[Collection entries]
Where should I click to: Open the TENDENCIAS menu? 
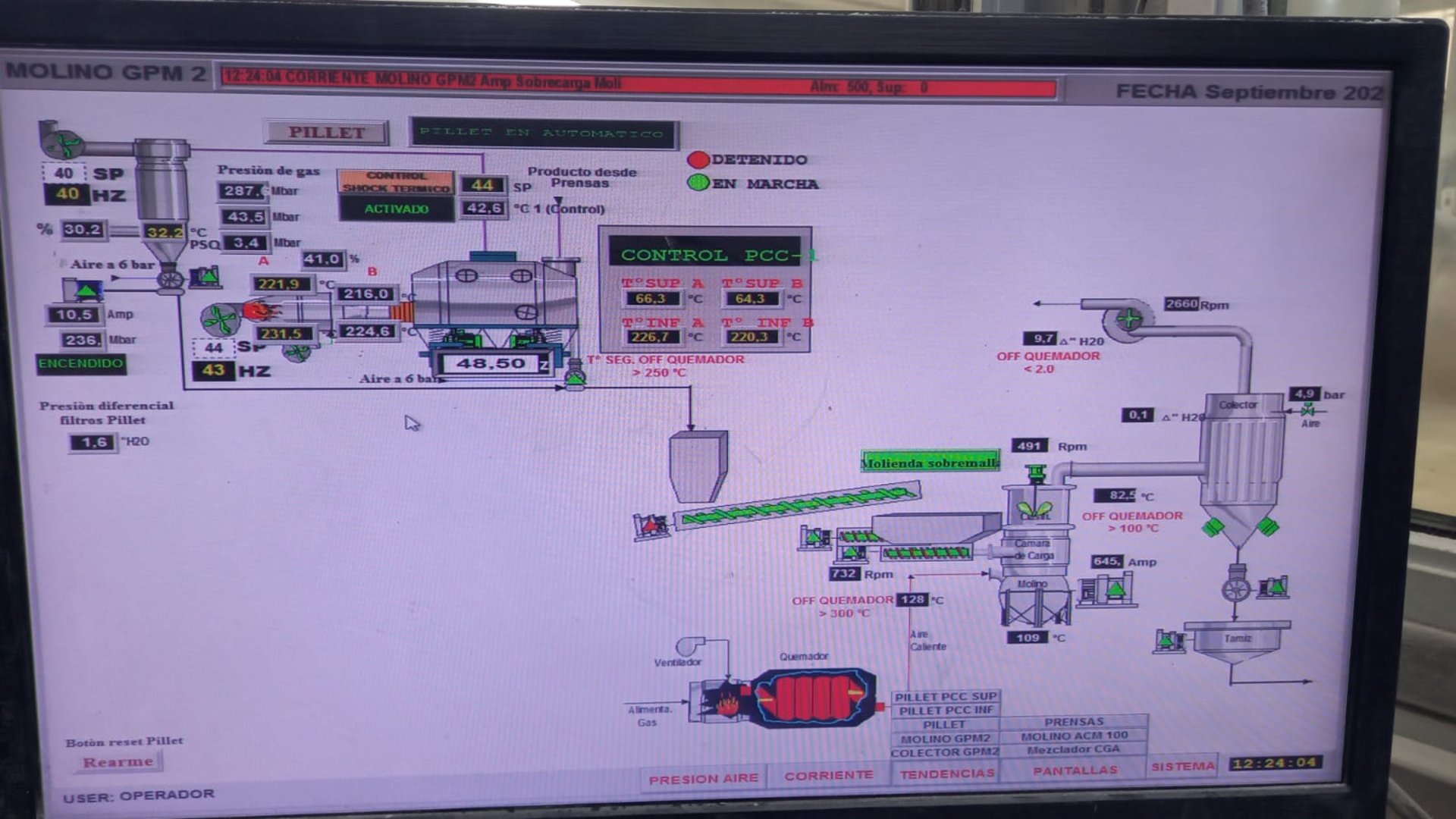click(x=946, y=774)
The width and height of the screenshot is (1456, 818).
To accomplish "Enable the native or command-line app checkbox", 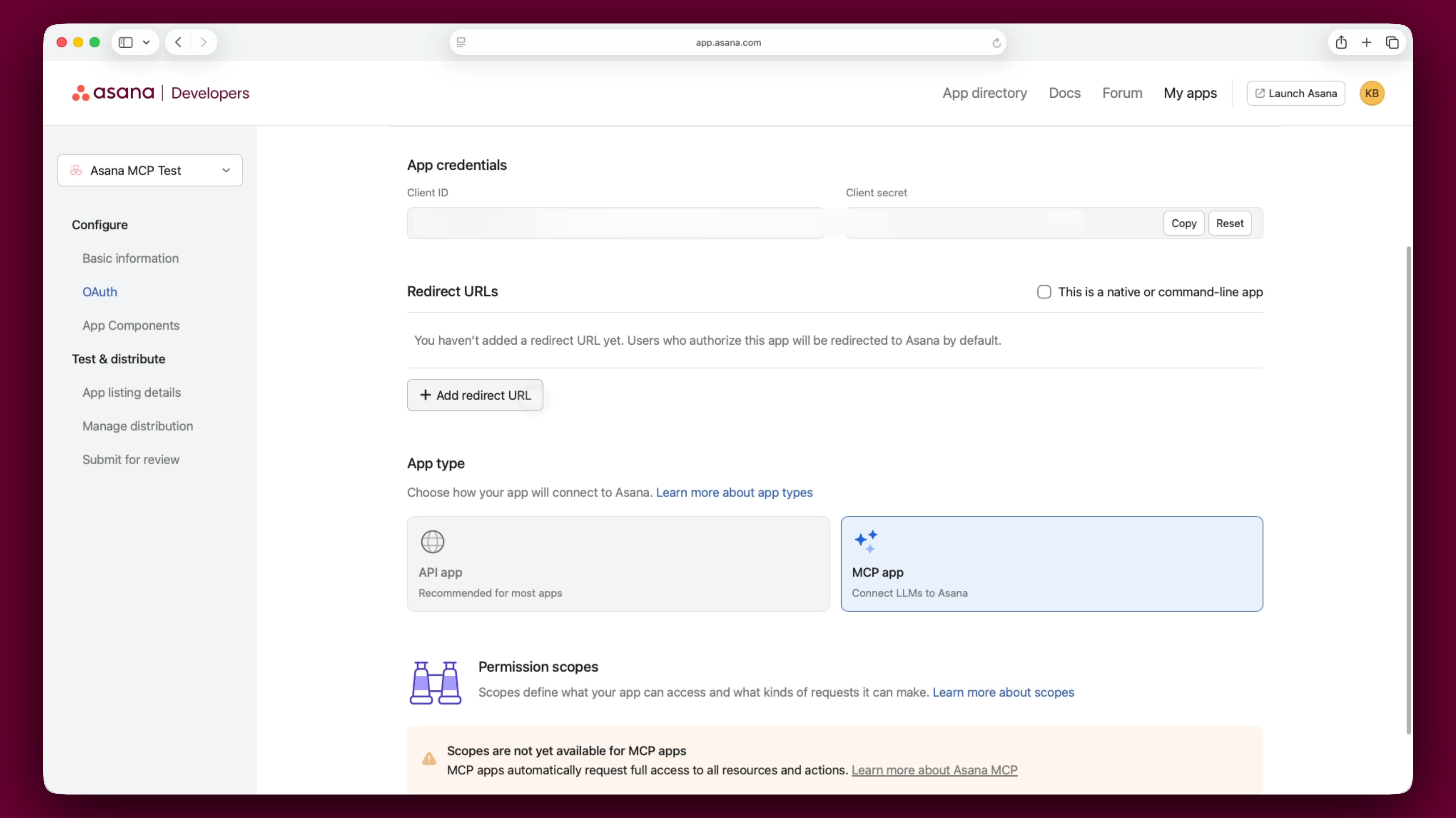I will coord(1043,292).
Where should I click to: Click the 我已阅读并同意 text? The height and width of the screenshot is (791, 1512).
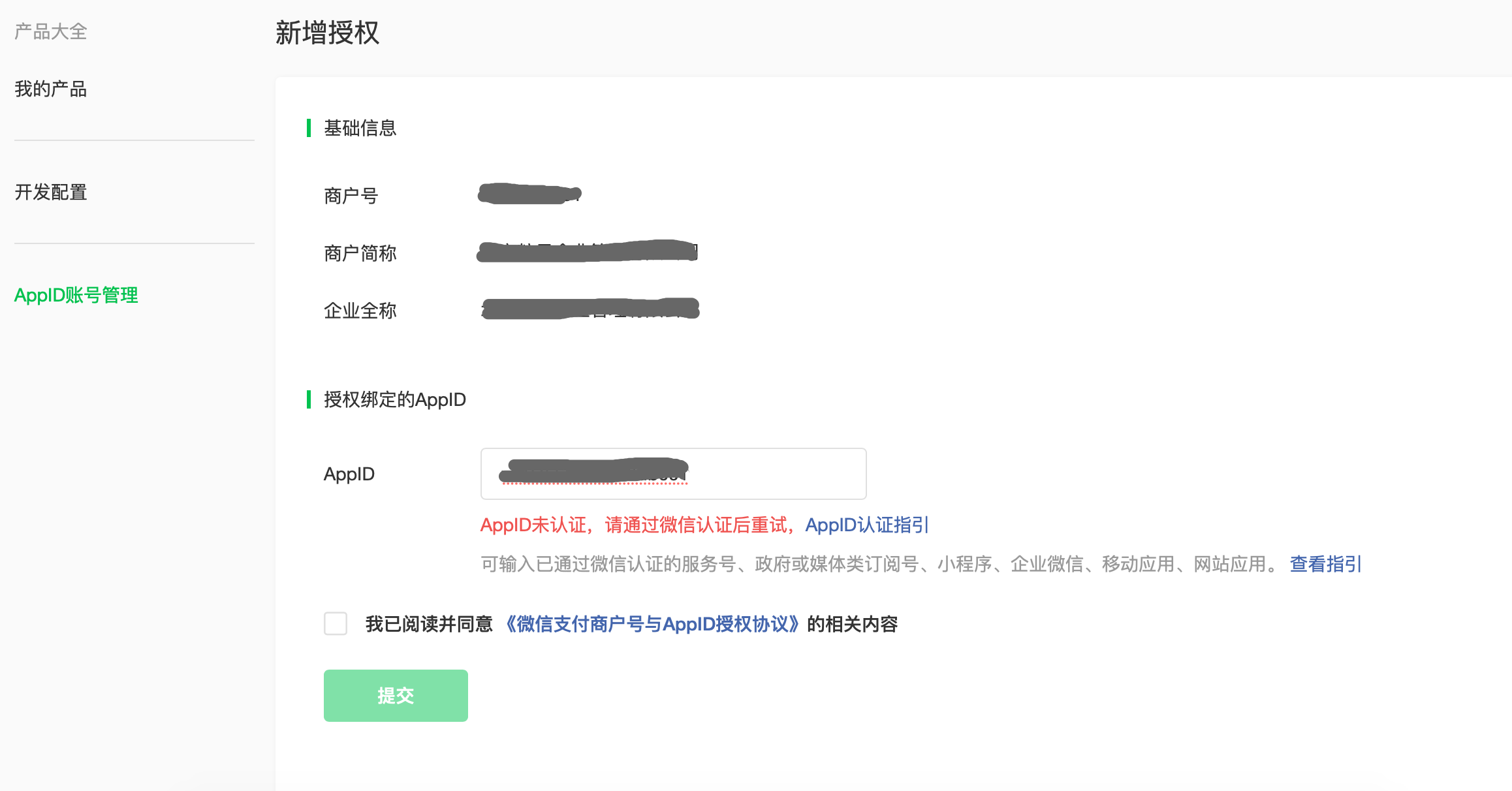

> [To do]: The required output is every line above that contains the string "height".

> [Task solution]:
The width and height of the screenshot is (1456, 818).
Where should I click to: Click the 我已阅读并同意 text? The height and width of the screenshot is (791, 1512).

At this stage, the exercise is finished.